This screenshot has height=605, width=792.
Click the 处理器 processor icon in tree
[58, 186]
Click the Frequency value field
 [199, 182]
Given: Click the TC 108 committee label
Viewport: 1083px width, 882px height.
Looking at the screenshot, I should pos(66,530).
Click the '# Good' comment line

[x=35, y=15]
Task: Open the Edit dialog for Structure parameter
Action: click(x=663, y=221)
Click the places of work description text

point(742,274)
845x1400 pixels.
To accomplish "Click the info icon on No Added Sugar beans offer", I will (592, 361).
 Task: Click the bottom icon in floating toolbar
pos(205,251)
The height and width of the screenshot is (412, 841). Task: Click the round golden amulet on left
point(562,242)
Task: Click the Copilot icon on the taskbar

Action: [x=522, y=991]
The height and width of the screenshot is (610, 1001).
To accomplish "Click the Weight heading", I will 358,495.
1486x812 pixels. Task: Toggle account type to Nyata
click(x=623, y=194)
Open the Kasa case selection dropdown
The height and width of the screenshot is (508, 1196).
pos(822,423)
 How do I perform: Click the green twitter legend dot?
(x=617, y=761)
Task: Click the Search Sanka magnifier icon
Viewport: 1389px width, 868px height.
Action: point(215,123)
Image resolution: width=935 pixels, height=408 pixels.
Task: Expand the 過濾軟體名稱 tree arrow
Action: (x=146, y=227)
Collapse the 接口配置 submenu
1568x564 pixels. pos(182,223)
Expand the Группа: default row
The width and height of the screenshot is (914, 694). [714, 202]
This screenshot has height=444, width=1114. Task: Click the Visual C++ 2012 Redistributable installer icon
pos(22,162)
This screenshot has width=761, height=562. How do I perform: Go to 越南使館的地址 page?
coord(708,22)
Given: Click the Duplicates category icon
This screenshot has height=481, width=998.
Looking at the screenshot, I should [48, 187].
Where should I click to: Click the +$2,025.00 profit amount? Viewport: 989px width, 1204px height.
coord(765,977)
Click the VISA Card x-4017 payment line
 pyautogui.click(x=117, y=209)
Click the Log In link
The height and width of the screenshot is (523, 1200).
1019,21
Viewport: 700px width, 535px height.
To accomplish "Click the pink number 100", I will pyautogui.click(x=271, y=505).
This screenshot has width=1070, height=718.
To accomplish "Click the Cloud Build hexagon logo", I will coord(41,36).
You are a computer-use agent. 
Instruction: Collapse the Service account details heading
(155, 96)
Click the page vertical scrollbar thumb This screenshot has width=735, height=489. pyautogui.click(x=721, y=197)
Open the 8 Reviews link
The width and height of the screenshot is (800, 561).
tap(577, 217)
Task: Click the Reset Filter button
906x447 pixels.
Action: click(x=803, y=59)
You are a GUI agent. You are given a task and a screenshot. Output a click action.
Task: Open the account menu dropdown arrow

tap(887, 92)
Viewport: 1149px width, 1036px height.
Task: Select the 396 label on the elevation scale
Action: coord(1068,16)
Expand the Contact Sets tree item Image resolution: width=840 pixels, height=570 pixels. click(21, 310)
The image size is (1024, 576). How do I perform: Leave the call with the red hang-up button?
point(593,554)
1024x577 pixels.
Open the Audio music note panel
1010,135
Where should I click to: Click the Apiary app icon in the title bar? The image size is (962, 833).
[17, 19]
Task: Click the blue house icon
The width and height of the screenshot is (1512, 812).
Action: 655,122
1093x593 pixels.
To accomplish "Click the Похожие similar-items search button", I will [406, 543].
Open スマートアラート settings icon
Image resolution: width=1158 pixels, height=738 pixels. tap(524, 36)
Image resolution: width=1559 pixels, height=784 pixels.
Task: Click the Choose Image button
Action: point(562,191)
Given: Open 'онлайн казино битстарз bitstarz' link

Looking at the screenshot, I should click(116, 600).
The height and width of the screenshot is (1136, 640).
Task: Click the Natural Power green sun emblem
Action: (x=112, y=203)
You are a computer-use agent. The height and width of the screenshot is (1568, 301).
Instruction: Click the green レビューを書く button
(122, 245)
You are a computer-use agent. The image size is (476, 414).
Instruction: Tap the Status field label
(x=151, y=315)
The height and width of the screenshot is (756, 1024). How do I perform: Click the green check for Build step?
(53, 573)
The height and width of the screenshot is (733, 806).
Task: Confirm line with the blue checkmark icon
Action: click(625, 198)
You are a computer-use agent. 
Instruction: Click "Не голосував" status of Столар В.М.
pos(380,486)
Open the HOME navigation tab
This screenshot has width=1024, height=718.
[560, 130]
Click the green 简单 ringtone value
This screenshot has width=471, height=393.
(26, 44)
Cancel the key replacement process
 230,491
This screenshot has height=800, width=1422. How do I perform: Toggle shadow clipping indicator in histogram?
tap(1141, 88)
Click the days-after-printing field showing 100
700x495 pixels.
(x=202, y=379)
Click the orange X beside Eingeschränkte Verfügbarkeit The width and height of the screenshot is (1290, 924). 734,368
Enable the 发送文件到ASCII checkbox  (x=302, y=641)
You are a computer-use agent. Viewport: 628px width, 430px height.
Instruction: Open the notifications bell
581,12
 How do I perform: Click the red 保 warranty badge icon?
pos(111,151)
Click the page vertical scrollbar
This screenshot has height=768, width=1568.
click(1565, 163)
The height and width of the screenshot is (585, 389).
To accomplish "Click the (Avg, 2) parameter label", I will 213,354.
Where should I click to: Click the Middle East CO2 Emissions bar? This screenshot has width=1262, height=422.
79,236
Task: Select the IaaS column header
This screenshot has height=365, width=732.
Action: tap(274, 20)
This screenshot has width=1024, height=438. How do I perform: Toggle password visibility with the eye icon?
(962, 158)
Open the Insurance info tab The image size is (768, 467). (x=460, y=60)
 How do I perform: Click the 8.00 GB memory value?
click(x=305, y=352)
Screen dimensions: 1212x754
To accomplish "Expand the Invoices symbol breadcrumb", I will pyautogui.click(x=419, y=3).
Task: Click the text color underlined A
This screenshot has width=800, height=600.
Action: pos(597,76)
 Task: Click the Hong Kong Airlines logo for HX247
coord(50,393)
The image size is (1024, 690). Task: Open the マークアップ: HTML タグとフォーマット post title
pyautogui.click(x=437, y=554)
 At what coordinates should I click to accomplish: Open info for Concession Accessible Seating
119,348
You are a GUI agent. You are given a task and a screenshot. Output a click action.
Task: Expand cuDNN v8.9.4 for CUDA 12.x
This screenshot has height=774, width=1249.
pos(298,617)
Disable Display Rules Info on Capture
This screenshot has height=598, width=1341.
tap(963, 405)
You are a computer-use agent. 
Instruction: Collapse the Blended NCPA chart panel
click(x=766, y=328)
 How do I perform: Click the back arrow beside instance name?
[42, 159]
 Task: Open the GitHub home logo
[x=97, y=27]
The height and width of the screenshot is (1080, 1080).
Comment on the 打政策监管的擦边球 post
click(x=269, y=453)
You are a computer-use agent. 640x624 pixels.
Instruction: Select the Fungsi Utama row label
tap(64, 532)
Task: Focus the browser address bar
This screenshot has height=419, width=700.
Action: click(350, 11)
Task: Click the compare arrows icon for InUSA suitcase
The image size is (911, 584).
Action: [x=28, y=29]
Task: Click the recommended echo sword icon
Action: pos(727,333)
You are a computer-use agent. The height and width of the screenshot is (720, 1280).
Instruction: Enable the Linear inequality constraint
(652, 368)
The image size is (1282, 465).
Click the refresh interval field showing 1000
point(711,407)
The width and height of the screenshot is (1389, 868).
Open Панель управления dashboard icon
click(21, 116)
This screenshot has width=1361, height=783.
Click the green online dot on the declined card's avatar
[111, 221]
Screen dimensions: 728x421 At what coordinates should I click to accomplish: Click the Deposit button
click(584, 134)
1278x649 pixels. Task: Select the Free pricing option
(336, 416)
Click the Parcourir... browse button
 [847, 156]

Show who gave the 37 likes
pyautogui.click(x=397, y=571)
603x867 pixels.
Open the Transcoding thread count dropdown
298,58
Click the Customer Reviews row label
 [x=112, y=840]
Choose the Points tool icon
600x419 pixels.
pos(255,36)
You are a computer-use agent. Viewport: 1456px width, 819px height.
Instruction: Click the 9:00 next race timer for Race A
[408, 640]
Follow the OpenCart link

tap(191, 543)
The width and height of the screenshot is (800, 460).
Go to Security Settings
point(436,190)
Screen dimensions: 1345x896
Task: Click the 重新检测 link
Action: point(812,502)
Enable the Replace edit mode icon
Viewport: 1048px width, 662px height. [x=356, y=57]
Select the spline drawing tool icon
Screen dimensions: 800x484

EXERCISE> The answer must be the lines from the one containing "Enable the Replace edit mode icon" through the last line of the records, copied exactly, with nothing else.

SOLUTION FOR THIS EXERCISE>
Enable the Replace edit mode icon
Viewport: 1048px width, 662px height. [x=356, y=57]
Select the spline drawing tool icon
Screen dimensions: 800x484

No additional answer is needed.